After the wider consultation with stakeholders by the Joint Parliamentary Committee (JPC), the Parliament amended the discriminatory and arbitrary provisions and introduced a new “Unified Waqf Management, Empowerment, Efficiency, and Development (UMEED)” Act. The primary objective is this new Act is to remove the arbitrariness and bring transparency and accountability in the Waqf administration. Even before the bill was introduced, the objections raised by the ‘secular’ gang aiming for Islamist mobilisation started the usual instigation. The primary issues raised by the opponents of the amendments are the abolition of “Waqf by user,” and the inclusion of non-Muslims in Waqf Boards.
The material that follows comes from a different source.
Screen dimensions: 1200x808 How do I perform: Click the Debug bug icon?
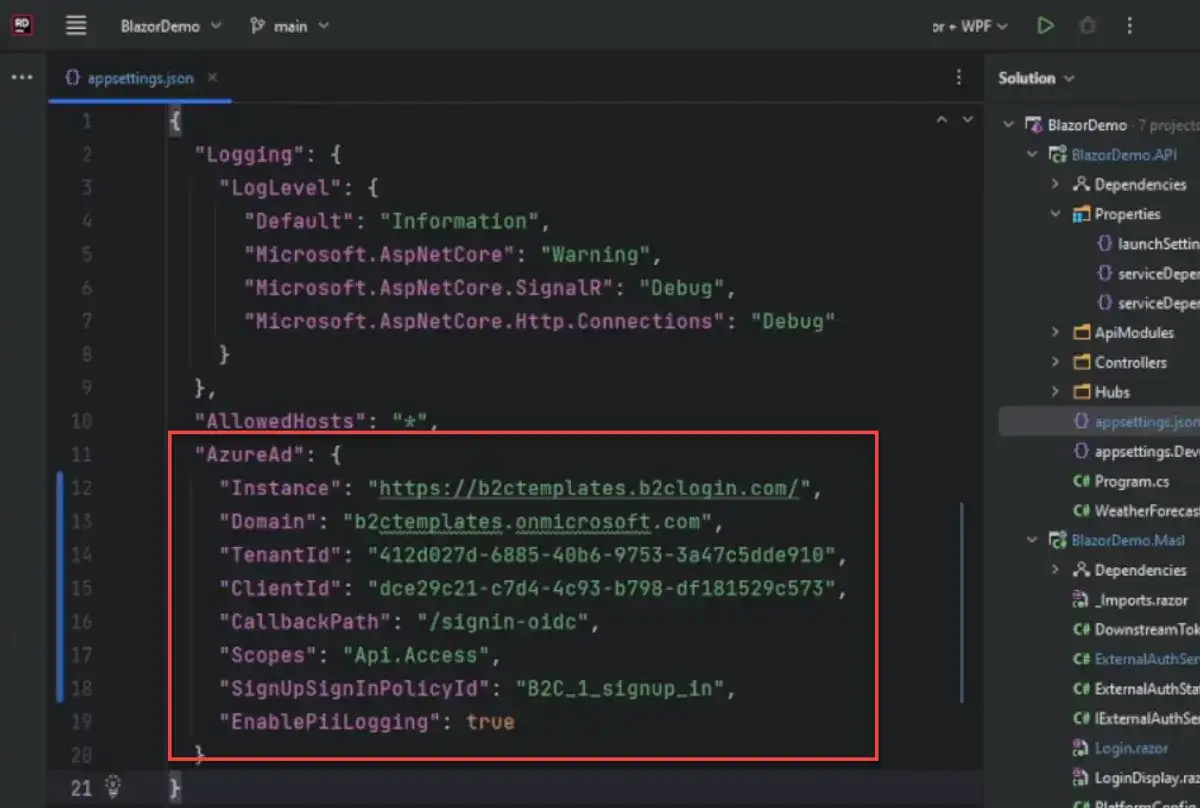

Waqf by user is the most draconian provision affecting non-Muslims that needs immediate attention. Unfortunately, courts have also considered it a matter of contention. The issue of representing various Muslim sects, as expressed by minorities within the second largest majority, has been played as the minority rights issue, even though courts have earlier considered Waqf Boards as non-religious entities. Neither temples nor Churches are out of judicial purview, Waqf lands are. There are no separate semi-judicial authorities like Waqf Boards and tribunals for managing properties of any other religion. Waqf properties are misused and misappropriated by the boards, and many Muslims have complained about the same.
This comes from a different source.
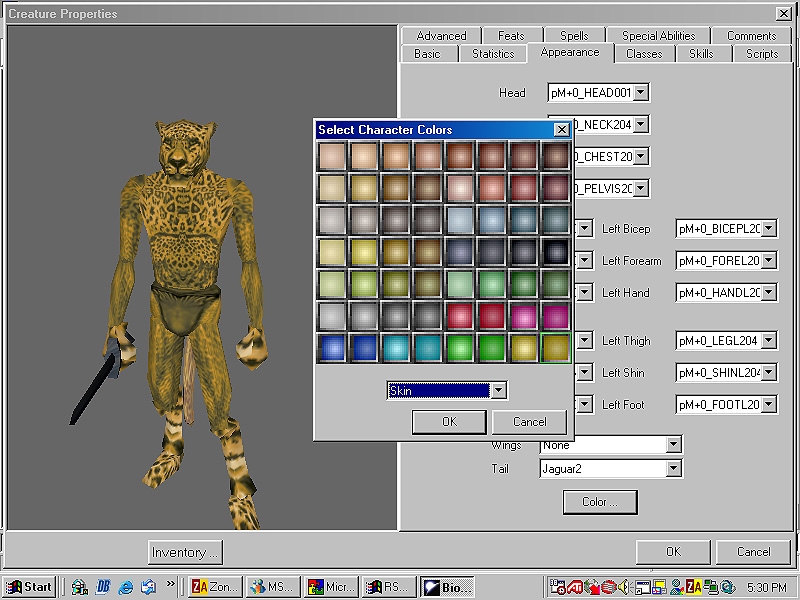Click the Internet Explorer quick launch icon

(126, 587)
Even if genuine grievances exist beyond this, we have mechanisms to protest and courts to appeal constitutionally. In the last few years, we have seen the ‘grammar of anarchy’, as Dr BR Ambedkar called it. Whether anti-CAA protests, anti-Farm Bill protests, and now anti-Waqf Act protests, it has a pattern – street power of Islamists, Secularists led by the Congress in the courts and backed by the urban naxals on the television channels . In West Bengal, the pattern is all the more worrisome. At least three people were killed, and hundreds were rendered homeless in a one-sided anti-Hindu violence in parts of Murshidabad, mainly Suti, Samserganj, Dhulian and Jangipur. Even though the Act was passed on April 4, the protest erupted on April 11, when post the provocative sermons, fully charged Friday frenzy mobs, started vandalising Hindu houses, business establishments and temples. Women are the favourite and soft targets of the Islamist mobs. The statements like whether Parliament belongs to someone’s father, we will not follow the Act, and we will use violence to undo the Act – all these are nothing but manifestations of a mindset which puts Sharia above the Constitution and violence above democracy. Encouraging such an uncivil way of protest for petty political gains is like playing with the fire
It is not that protests and provocations did not take place in other States like Assam and Tripura, where borders are sensitive, and Islamists from Bangladesh have infiltrated for years. The mob could not resort to violence wherever the governments were alert and committed to maintaining law and order. Courts must address the pattern in West Bengal, where every few months, State-sponsored violence against Hindus and whitewashing of heinous crimes is a pattern. During the cases related to the post-poll violence, where in the name of supporting the Bharatiya Janata Party (BJP), women were raped, people were killed, and thousands were forced to leave their homes, two Supreme Court judges recused themselves from hearing cases related to West Bengal, and later many cases were settled out of court. Beyond Murshidabad, the Bengal pattern casts aspersions on our democracy and criminal justice system. Even before giving urgent hearings to Waqf-related cases, there is a need to deal with the violence happening in the name of Waqf to save the Constitutional democracy from the Sharia apologists who hide behind the burqa of secularism.